Então tudo ficou muito violento, caótico, a internet se tornou preponderante, surgiram remédios para um controle mais efiicaz da AIDS, Zappa morreu, Caio Fernando Abreu Também, eu cresci e arrumei um emprego e agora estou nesse blog puxando pela memória uma idéia icônica de uma Década injustiçada.

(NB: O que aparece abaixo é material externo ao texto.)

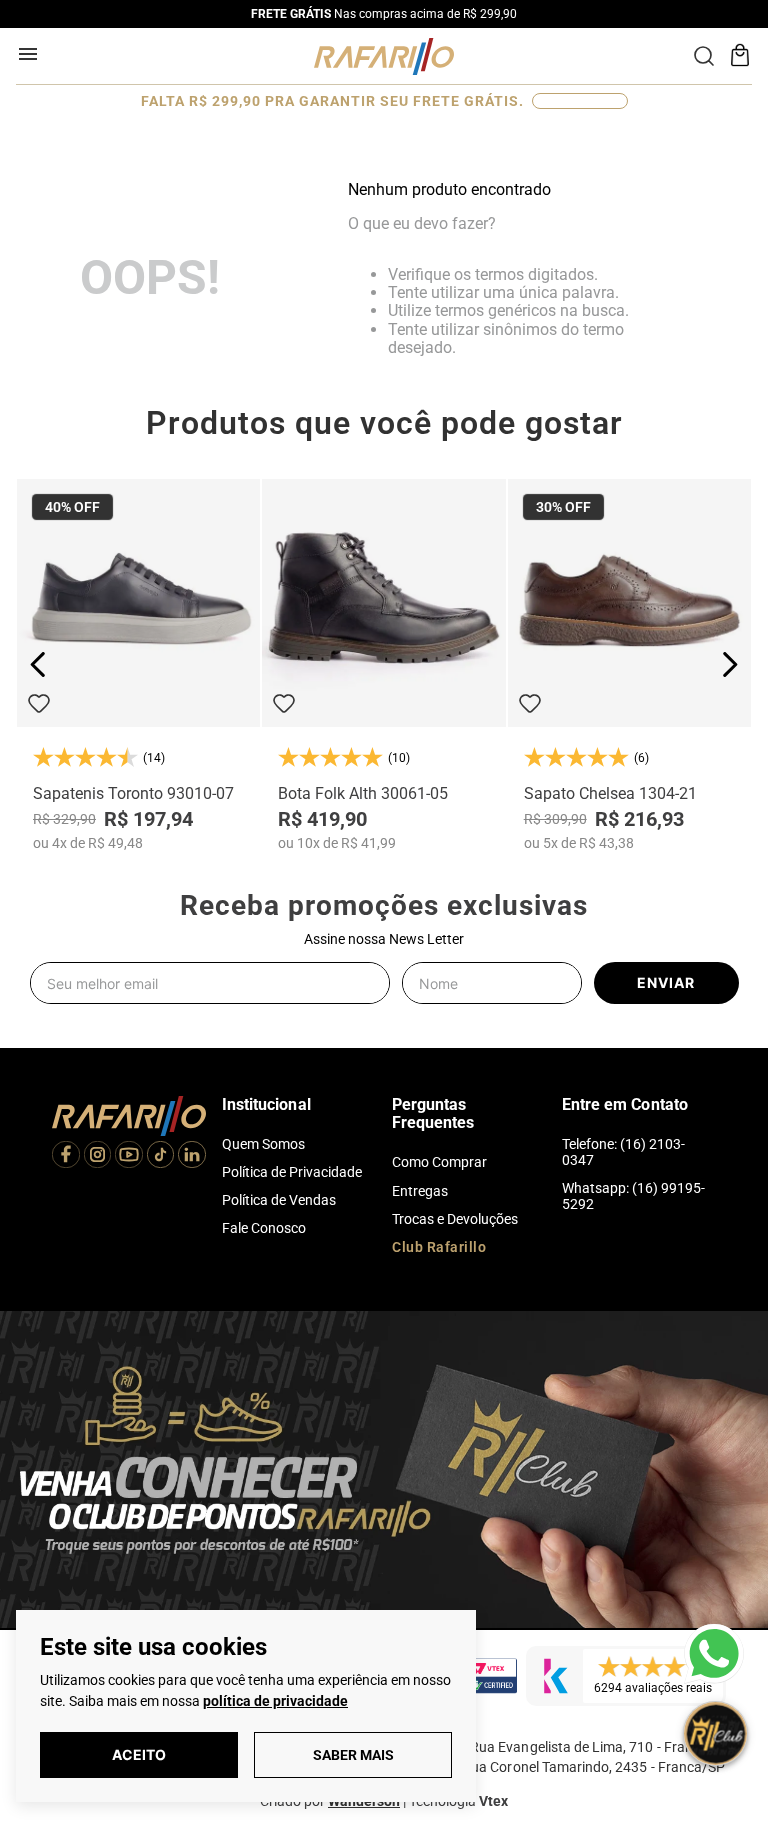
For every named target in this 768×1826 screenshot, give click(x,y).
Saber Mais (353, 1755)
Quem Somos (263, 1144)
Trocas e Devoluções (455, 1219)
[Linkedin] (192, 1157)
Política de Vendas (279, 1200)
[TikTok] (161, 1157)
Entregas (420, 1191)
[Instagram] (98, 1157)
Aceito (139, 1754)
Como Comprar (439, 1162)
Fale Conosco (264, 1228)
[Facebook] (66, 1157)
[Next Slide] (729, 664)
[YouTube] (129, 1157)
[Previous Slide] (38, 664)
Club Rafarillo (439, 1247)
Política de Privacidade (292, 1172)
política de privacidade (275, 1701)
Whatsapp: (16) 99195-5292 (633, 1196)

Sim, os anos 90 podem não ter sido tão divertidos quanto os anos 80, mas que foram bem movimentados e interessantes, isso sem dúvida eles foram.
2 comentários:
11:29 AM
caraaaamba! quisera eu, ter uma memória histórica, musical, artística e politica de conjuntura tão fantástica!!!
Os noventa eram a "boa nova", que desde os setenta se aguardava, e que se pensava anteceder o dois mil, cheio de tecnologias impensáveis... eu por exemplo, em 79, achava que haveriam discos voadores pelas ruas no ano 2000. e por aí vai... huahuahaaa.
Incrível o seu texto, incrível mesmo! E pra terminar: Ainda bem que Frank Zappa deixou coisas gravadas e Caio Fernando Abreu deixou coisas escritas né não?? ainda bem...
6:42 PM
poxa cara!!! muito bom o teu blog!e muito legal a maneira como você fala sobre música. de um jeito sério, sem ficar chato.